Página »
........

En el capítulo llamado Momentos decisivos del ensayo Desde la cumbre: la visión de un cristiano del siglo XX, Morris West explica: «Invertir el curso de nuestra vida se parece bastante a cambiar de rumbo con un barco pequeño en un mar tormentoso. Si uno lo hace demasiado rápido, la nave se inclinará. El viento y las olas lograrán inundarlo y nos hundiremos». Y nosotros, como sociedad, estamos en ese umbral, en un momento decisivo. Debemos invertir el rumbo de nuestro barco. Hemos de hacerlo a un paso que no lleve prisa y sin pausas que nos detengan. Entendamos, por favor, que casi hemos tocado fondo, pues las categorías de la legalidad, la justicia y la moral las tenemos desastradas en nuestro entretejido social.
El 3 de agosto de 2015 publiqué en este medio un artículo llamado Diálogo con un venerable anciano q’eqchi’. Fue atinente a una plática sostenida con un guía de comunidad, con un aj kamolbé. En esa ocasión reseñé un comentario de él que me hizo reflexionar muchísimo. Muy puntual, me dijo, refiriéndose a nuestras sociedades: «No sabemos dar pasos atrás. Vemos la tormenta enfrente y no le cambiamos rumbo al barquito. Nos metemos en la tempestad con la misma ignorancia de la vez pasada».

........

Datos proporcionados »
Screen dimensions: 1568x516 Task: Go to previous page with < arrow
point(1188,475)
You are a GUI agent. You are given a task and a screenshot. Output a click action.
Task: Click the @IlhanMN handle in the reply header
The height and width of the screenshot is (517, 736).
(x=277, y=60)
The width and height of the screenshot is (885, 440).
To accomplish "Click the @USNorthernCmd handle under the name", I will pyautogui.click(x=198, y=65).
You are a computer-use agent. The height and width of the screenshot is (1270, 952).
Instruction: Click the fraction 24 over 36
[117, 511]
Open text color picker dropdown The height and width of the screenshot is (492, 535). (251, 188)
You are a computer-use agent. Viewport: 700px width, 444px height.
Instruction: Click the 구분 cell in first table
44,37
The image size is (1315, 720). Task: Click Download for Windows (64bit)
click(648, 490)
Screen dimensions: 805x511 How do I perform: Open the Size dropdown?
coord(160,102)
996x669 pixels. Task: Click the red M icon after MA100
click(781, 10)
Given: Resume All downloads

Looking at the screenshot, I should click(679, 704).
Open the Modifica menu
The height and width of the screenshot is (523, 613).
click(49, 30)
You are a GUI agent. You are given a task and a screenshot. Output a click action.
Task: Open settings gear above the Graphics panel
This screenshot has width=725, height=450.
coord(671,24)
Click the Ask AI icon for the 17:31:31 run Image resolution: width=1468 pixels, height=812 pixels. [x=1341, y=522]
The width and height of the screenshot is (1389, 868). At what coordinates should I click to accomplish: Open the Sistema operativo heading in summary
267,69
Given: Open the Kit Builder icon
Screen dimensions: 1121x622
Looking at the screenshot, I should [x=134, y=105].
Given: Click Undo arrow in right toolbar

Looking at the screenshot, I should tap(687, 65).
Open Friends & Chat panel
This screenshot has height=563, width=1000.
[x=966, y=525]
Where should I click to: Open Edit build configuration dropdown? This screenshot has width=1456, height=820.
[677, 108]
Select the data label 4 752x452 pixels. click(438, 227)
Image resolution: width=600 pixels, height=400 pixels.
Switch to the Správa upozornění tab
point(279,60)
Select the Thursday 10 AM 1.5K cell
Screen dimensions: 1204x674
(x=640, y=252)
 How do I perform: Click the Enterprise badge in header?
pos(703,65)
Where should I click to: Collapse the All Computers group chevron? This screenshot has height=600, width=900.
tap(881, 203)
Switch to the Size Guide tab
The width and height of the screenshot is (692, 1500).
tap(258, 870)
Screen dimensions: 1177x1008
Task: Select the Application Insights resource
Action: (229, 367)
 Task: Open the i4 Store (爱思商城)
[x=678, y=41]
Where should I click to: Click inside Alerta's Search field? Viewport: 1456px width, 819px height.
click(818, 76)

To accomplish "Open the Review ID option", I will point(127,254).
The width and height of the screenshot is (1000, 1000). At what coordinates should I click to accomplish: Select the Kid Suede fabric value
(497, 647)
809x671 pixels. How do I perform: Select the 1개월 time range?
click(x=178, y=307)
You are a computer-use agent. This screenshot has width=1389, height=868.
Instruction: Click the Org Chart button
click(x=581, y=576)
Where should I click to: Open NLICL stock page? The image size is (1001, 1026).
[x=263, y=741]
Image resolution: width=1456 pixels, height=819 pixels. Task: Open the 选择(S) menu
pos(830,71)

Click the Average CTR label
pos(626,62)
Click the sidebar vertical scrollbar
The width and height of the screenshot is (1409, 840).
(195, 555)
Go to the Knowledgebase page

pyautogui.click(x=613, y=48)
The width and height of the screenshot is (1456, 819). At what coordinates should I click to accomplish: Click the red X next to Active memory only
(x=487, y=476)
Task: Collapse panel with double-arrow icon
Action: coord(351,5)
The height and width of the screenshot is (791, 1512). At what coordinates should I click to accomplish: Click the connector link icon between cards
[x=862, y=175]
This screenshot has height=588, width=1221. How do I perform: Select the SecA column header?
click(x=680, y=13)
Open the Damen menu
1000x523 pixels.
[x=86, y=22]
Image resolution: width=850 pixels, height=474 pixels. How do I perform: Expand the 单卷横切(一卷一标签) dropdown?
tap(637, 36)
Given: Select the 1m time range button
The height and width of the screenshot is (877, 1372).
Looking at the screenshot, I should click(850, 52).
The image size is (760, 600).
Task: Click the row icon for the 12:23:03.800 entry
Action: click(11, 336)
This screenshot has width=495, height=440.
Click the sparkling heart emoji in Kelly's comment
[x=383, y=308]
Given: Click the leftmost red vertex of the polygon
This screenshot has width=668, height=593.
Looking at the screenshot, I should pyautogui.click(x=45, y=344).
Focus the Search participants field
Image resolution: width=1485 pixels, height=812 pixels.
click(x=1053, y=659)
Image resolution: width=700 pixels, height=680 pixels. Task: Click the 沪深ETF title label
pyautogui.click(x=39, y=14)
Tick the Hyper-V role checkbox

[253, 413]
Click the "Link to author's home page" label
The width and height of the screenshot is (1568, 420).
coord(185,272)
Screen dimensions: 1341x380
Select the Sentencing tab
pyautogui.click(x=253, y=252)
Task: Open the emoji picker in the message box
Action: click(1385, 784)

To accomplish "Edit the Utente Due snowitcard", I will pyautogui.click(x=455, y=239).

........

La solicitud »
Transcribe del texto sobre el cambio de rumbo el fragmento que va desde "En el capítulo" hasta "nuestro entretejido social.", con ambos extremos incluidos. El listado no guarda ninguna relación con el texto sobre el cambio de rumbo.

El resultado »
En el capítulo llamado Momentos decisivos del ensayo Desde la cumbre: la visión de un cristiano del siglo XX, Morris West explica: «Invertir el curso de nuestra vida se parece bastante a cambiar de rumbo con un barco pequeño en un mar tormentoso. Si uno lo hace demasiado rápido, la nave se inclinará. El viento y las olas lograrán inundarlo y nos hundiremos». Y nosotros, como sociedad, estamos en ese umbral, en un momento decisivo. Debemos invertir el rumbo de nuestro barco. Hemos de hacerlo a un paso que no lleve prisa y sin pausas que nos detengan. Entendamos, por favor, que casi hemos tocado fondo, pues las categorías de la legalidad, la justicia y la moral las tenemos desastradas en nuestro entretejido social.